__Task to complete__. Find the line that contains "Task: Open Design". Restate it and each following line exactly, through the end of the records.

++++ Exercise data ++++

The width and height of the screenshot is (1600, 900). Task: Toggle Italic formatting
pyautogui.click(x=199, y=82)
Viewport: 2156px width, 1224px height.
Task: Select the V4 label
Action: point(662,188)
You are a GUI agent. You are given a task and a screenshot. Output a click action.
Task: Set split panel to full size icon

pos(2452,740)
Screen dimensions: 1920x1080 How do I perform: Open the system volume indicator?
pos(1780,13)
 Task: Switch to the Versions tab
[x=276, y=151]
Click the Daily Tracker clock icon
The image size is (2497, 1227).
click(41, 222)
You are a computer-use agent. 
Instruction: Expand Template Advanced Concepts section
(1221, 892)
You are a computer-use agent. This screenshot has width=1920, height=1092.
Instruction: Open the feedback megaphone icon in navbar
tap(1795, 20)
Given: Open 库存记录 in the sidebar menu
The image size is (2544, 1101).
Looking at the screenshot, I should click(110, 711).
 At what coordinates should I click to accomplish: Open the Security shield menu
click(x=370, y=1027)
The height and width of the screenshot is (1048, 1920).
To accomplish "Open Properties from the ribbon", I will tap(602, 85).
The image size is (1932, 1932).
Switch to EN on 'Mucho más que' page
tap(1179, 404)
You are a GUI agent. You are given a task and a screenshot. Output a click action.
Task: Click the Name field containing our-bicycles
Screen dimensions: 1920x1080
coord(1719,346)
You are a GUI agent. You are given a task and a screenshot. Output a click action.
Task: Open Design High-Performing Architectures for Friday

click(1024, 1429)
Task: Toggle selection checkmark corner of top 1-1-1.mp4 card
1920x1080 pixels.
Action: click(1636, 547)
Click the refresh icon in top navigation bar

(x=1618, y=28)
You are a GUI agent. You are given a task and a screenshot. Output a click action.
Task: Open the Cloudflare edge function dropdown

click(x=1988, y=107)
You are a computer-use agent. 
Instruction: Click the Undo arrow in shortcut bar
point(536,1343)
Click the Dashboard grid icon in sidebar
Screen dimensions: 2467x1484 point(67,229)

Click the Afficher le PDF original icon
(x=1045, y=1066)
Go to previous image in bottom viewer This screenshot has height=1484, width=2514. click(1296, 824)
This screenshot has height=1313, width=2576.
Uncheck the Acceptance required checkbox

++++

__Answer box__.
Task: Open Design High-Performing Architectures for Friday

click(1024, 1429)
Task: Toggle selection checkmark corner of top 1-1-1.mp4 card
1920x1080 pixels.
Action: click(1636, 547)
Click the refresh icon in top navigation bar

(x=1618, y=28)
You are a GUI agent. You are given a task and a screenshot. Output a click action.
Task: Open the Cloudflare edge function dropdown

click(x=1988, y=107)
You are a computer-use agent. 
Instruction: Click the Undo arrow in shortcut bar
point(536,1343)
Click the Dashboard grid icon in sidebar
Screen dimensions: 2467x1484 point(67,229)

Click the Afficher le PDF original icon
(x=1045, y=1066)
Go to previous image in bottom viewer This screenshot has height=1484, width=2514. click(1296, 824)
This screenshot has height=1313, width=2576.
Uncheck the Acceptance required checkbox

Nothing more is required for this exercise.